大賢者小文章--生化篇--16--你的血漿在說話:實驗室如何「偷聽」光線的秘密?

前情提要 :
之前被官方幾乎連續兩個月禁言
這讓我想到一則網路上類似的笑話 :

男:「今天吃什麼?」
女:「你不能問點有深度的問題嗎?」
男(突然嚴肅):「好,那請問:如果今晚的菜單是一個函數 f(x),我現在肚子餓的程度是 δ,請證明在 ε–δ 定義下,這頓飯會收斂到飽。」
女(瞪大眼):
「你是要吃飯,還是要期末考把我當掉?」

好像官方一直在暗示我的發言沒有深度
所以今天要來發表有深度的文章

正文開始:

你的血漿在說話:實驗室如何「偷聽」光線的秘密?

在我們日常生活中,光線被視為理所當然,但對於臨床實驗室的科學家而言,光線卻是一位不可或缺的「隱形偵探」。從測量簡單的濁度到複雜的酶活性,光學技術被廣泛應用於測量體液中的蛋白質、金屬、酶、抗原和抗體等分析物。

光學分析的基礎,是測量輻射能的發射、傳輸、吸收、散射或反射。但要了解這些技術,我們必須先認識這位「光偵探」的特性。

一、 光的雙重身分:波與粒子

我們通常將「光線」用於描述紫外線(UV)和可見光譜(約 380 至 750 nm)中的輻射能。

光同時具備波和粒子的特性。
1. 波長特性: 光以波狀方式傳播,波長就是兩個波峰之間的距離。
2. 能量特性: 光由離散的能量包組成,稱為光子 (photons)。

一個至關重要的物理法則表明:光的能量與波長成反比。這意味著波長越短,能量就越高。舉例來說,波長 200 nm 的 UV 輻射所擁有的能量就比 750 nm 的紅外線(IR)輻射更大。

二、 實驗室的三大光學「超能力」

科學家們利用光與物質之間的三種主要互動方式,來揭露樣品中的秘密:

1. 吸收:分光光度法 (Spectrophotometry)
分光光度法是臨床化學和生物科學中最廣泛使用的定量和定性分析方法。

原理: 此方法依賴於物質(生色團)吸收光線的特性。當一束入射光線通過含有此物質的溶液時,一部分光線會被吸收,導致透射光的強度下降。
比爾定律 (Beer’s Law): 這種吸收與濃度之間的關係,由比爾定律(又稱比爾-朗伯定律)來描述。該定律指出,物質的濃度與其吸收的光量成正比。
數學基礎: 數學上表示為 A = abc,其中 A 代表吸光度 (absorbance),而 a 是在給定波長和條件下固定的比例常數,b 代表光程長,即溶液厚度,c 代表吸收化合物的濃度。
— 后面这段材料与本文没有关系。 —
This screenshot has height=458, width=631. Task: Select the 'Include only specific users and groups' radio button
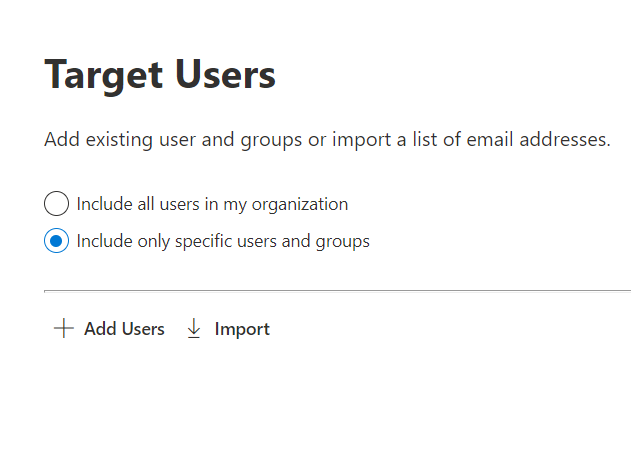[x=57, y=241]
要確保測量結果準確,比爾定律必須在特定條件下才能成立,例如:入射到待測物質上的輻射必須是單色光。

2. 發射:螢光測定法 (Fluorometry)
想像一下,樣品在吸收光線後,不僅沒有把光藏起來,還換了個顏色「吐」出來。這就是螢光的魅力。

原理: 螢光是指分子吸收某一波長的光線,隨後發射出波長更長的光線。
斯托克位移 (Stokes Shift): 螢光發射光波長會變長,是因為分子在被激發後,在發出螢光之前,會先經過振動平衡的過程而損失部分能量。因此,發射出來的螢光能量較低,波長自然較長。這個激發光最大波長與發射螢光最大波長之間的差值,就被稱為斯托克位移。
靈敏度優勢: 由於可以利用更強的光源和更靈敏的偵測器,螢光測量的靈敏度比吸光度測量高出 100 到 1000 倍。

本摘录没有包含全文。